J’ai étudié à l’université Laval où j’ai fait mon baccalauréat (2003-2006) et ma maîtrise (2006-2009) en histoire, sous la direction d’Alain Laberge.
Depuis 2008, je suis conseillère en recherche et statistique au sein de la direction de la recherche, de l’évaluation et de la statistique du ministère de la Famille du Québec. Mon travail consiste à produire et analyser des données, dans le but de documenter des phénomènes et rédiger des avis et des fiches d’information, en réponse à divers besoins informationnels ministériels ou de partenaires, de chercheurs, de journalistes, etc. Je coordonne également la production d’un périodique d’information statistique, le bulletin Quelle famille?, qui présente diverses facettes des familles et des personnes qui les composent (enfants, parents, aînés, etc.).
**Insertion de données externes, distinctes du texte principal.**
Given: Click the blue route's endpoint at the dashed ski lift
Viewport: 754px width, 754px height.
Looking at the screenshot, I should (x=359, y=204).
Mes études en histoire m’ont permis de développer des habiletés en rédaction qui me servent quotidiennement, principalement la capacité de synthèse, l’organisation de la pensée et la structuration de l’écrit qui en découle, sur lesquels on insiste beaucoup au cours de la formation. Mes études m’ont également permis d’acquérir les principes fondamentaux de toute démarche scientifique, parmi lesquels la rigueur méthodologique occupe une place centrale. Mes fonctions m’amènent à me familiariser avec de multiples sources d’information (base de données administratives, données d’enquêtes, littérature scientifique, etc.), et ma formation en histoire m’a outillée à en faire la critique, mais aussi à en reconnaître le potentiel informationnel et en extraire l’essence.
De même, au cours de ma formation, j’ai appris à traiter et à m’approprier rapidement des quantités importantes d’information, ce qui m’a préparée à produire, dans des délais parfois très brefs, des états de situation synthétiques, intelligibles et adaptés à différents types de lectorats. Mes études, tant au baccalauréat qu’à la maîtrise, m’ont aussi mise en contact avec des travaux issus des sciences sociales et connexes à l’histoire – sociologie, démographie, droit, anthropologie, principalement – et à reconnaître l’apport indéniable de l’interdisciplinarité pour éclairer un phénomène. Finalement, si les spécialistes sont très valorisés dans l’espace public, les travailleurs qui ont une formation générale comme les diplômés en histoire trouvent aisément leur apport en milieu de travail, car les compétences développées au cours de la formation, notamment sur le plan méthodologique, transcendent les fonctions et sont hautement appréciées des employeurs.